Em 2007, o professor Hélder Pinheiro sistematizou, em Poesia na sala de aula (pela editora Bagagem de Campina Grande, PB), uma série de sugestões de atividades com os versos, desde jogos dramáticos a varais poéticos.
Neusa Sorrenti, compositora e poetisa, publicou, em 2010, A poesia vai à escola: reflexões, comentários e dicas de atividades, pela editora Autêntica (Belo Horizonte). Obra com reflexões e sugestões para o trabalho com os versos na escola.
Logo em 2011, a escritora Gloria Kirinus publica Synthomas de poesia na infância, pela editora Paulinas (São Paulo). A criatividade da criança tão comprometida na contemporaneidade é discutida pela autora que propõe a poesia para aguçar o senso de sensibilidade e de criação na infância.
Com isso, percebemos que a poesia foi abordada eventualmente em livros de referência, ao passo que há centenas de livros que discutem a prosa para as crianças. Com certa dificuldade, temos um livro dedicado exclusivamente a este gênero. Logo, a obra organizada por Leo Cunha representa um marco na história da literatura infantil brasileira. Vencedora do Prêmio de livro Teórico da Fundação Nacional do Livro Infantil e Juvenil – FNLIJ, em 2013, a obra foi adquirida pelo Governo Federal, MEC, para o PNBE do professor 2013, distribuída para escolas públicas de todo o país.
Na nossa literatura, temos uma gama de poetas que se dedicaram à infância, como Cecília Meireles, Vinícius de Moraes, Elias José, José Paulo Paes, Roseana Murray, Leo Cunha, Ricardo Azevedo. E ainda poetas que escreveram para adultos e experimentaram os versos para os pequenos leitores: Mario Quintana, Carlos Drummond de Andrade, Manuel Bandeira, Manoel de Barros, Ferreira Gullar. Seus poemas carecem de ensaios que possam discuti-los!

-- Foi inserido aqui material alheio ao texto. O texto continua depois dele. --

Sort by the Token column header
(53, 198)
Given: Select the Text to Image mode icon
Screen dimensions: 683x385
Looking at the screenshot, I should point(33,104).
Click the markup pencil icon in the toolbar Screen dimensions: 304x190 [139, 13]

Precisamos mesmo de estudos de e sobre poesia infantil, que possam ser publicados e divulgados nas escolas e instituições educacionais e culturais, e às famílias. E que os estudos acadêmicos possam igualmente ser conhecidos dos profissionais que lidam com as crianças. Afinal, a poesia traz possibilidades de entretenimento, de jogo, de associações e de contato com o não explicável, o não racional que caracteriza a nossa vida.
Ninfa Parreiras (Itaúna, Minas Gerais, 1970). Mestre em Literatura Comparada (USP), graduada em Letras e Psicologia (PUC RIO), psicanalista titular da Sociedade de Psicanálise Iracy Doyle, escritora de obras literárias e de ensaios, pesquisadora e curadora de eventos.
Bibliografia
BOCHECO, Eloí Elisabete. Poesia infantil: o abraço mágico. Chapecó, SC: Argos, 2002.

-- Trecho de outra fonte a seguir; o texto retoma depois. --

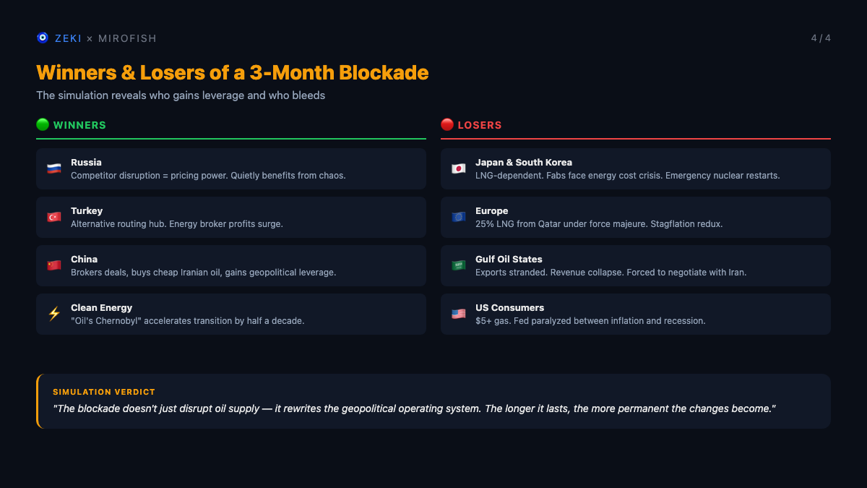Click the Clean Energy lightning bolt icon
The height and width of the screenshot is (488, 867).
coord(54,314)
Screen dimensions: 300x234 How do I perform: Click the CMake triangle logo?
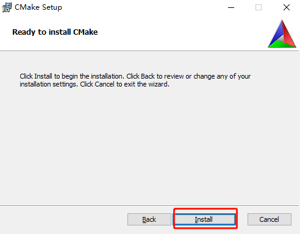pyautogui.click(x=282, y=34)
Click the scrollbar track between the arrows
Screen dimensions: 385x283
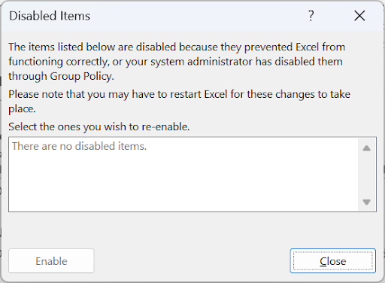[366, 175]
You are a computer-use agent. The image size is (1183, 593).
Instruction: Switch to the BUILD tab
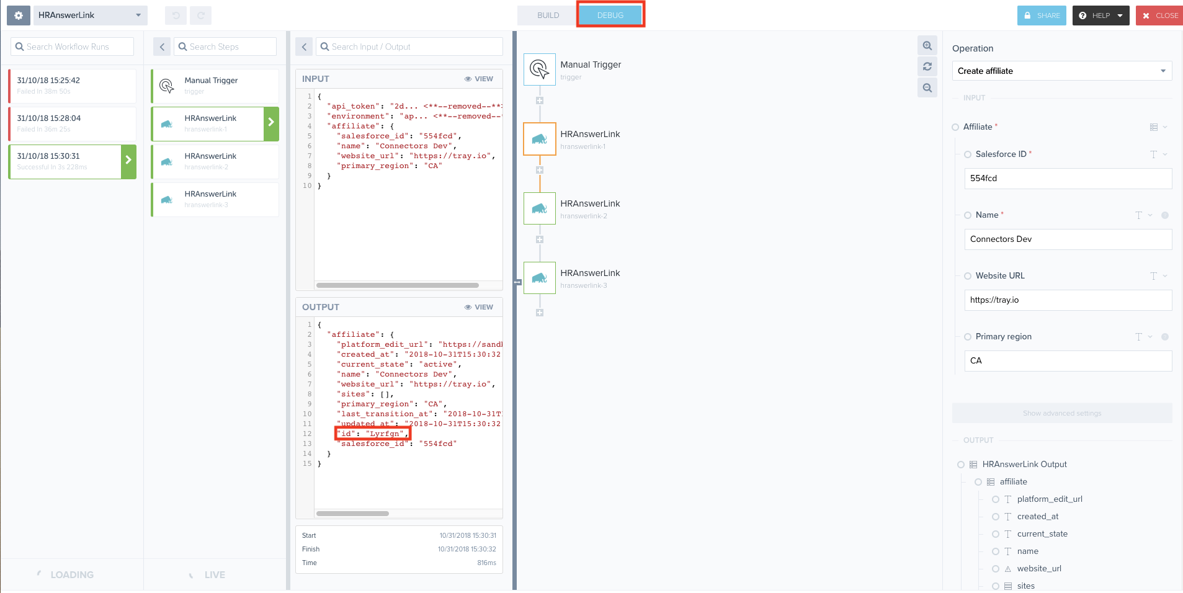point(547,15)
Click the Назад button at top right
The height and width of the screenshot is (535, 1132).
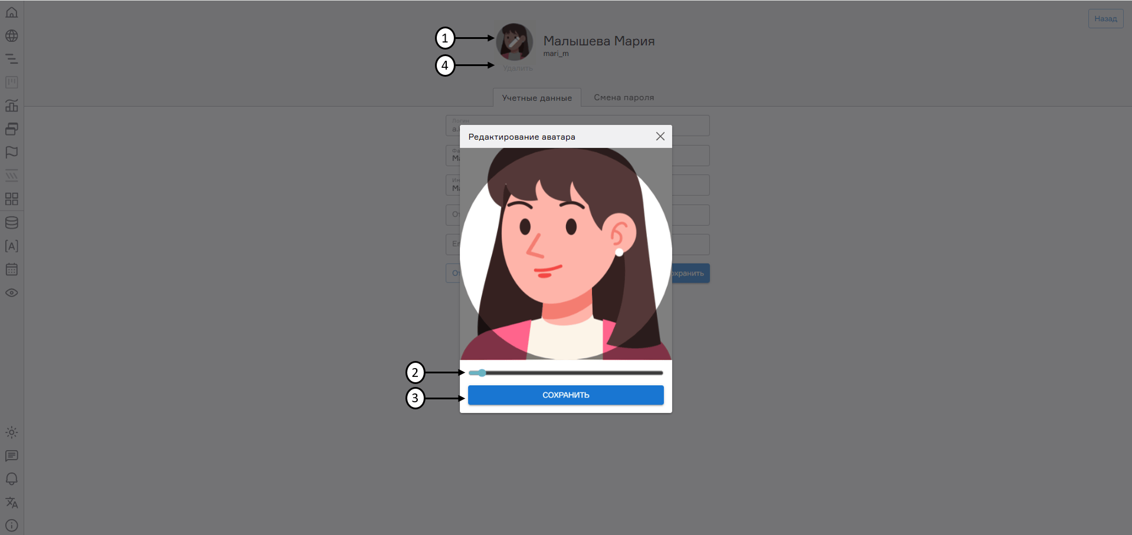[1105, 18]

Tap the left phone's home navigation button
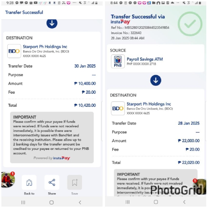pos(51,202)
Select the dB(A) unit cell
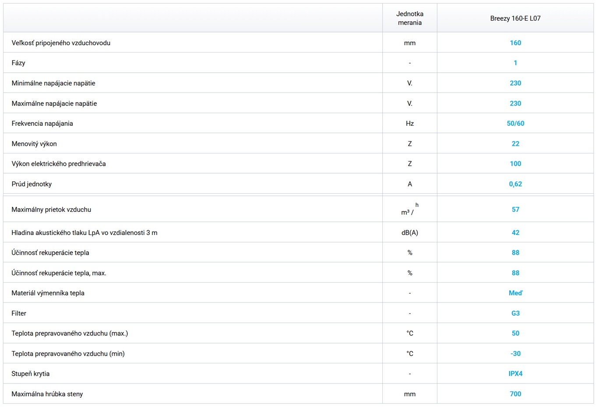Viewport: 599px width, 416px height. (x=409, y=233)
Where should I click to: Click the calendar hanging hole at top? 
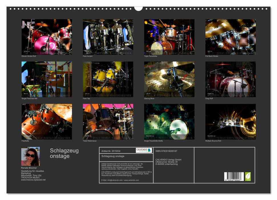click(x=138, y=8)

BORDINI, Maria da Glória. Poesia infantil. São Paulo: Ática, 1986.
CUNHA, Leo (org). Poesia para crianças, conceitos, tendências e práticas. Curitiba: Piá, 2012.

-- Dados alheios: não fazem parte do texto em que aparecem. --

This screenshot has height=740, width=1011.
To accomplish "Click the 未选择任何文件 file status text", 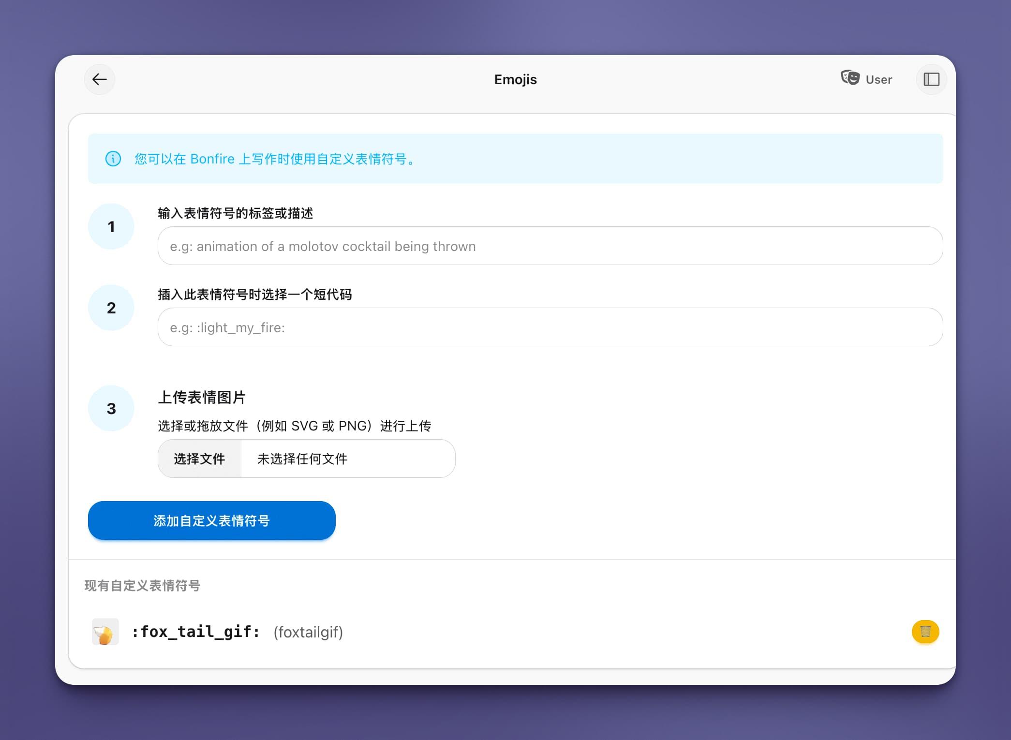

GEBARA, Ana Elvira (org). A poesia na escola: leitura e análise de poesia para crianças. São Paulo: Cortez, 2002.
JOSÉ, Elias. A poesia pede passagem: um guia para levar a Poesia às escolas. São Paulo: Paulus, 2003.
KIRINUS, Gloria. Synthomas de poesia na infância. São Paulo: Paulinas, 2011.
PINHEIRO, Hélder. Poesia na sala de aula. Campina Grande, PB: Bagagem, 2007.
SORRENTI, Neusa. A poesia vai à escola: reflexões, comentários e dicas de atividades. Belo Horizonte: Autêntica, 2010.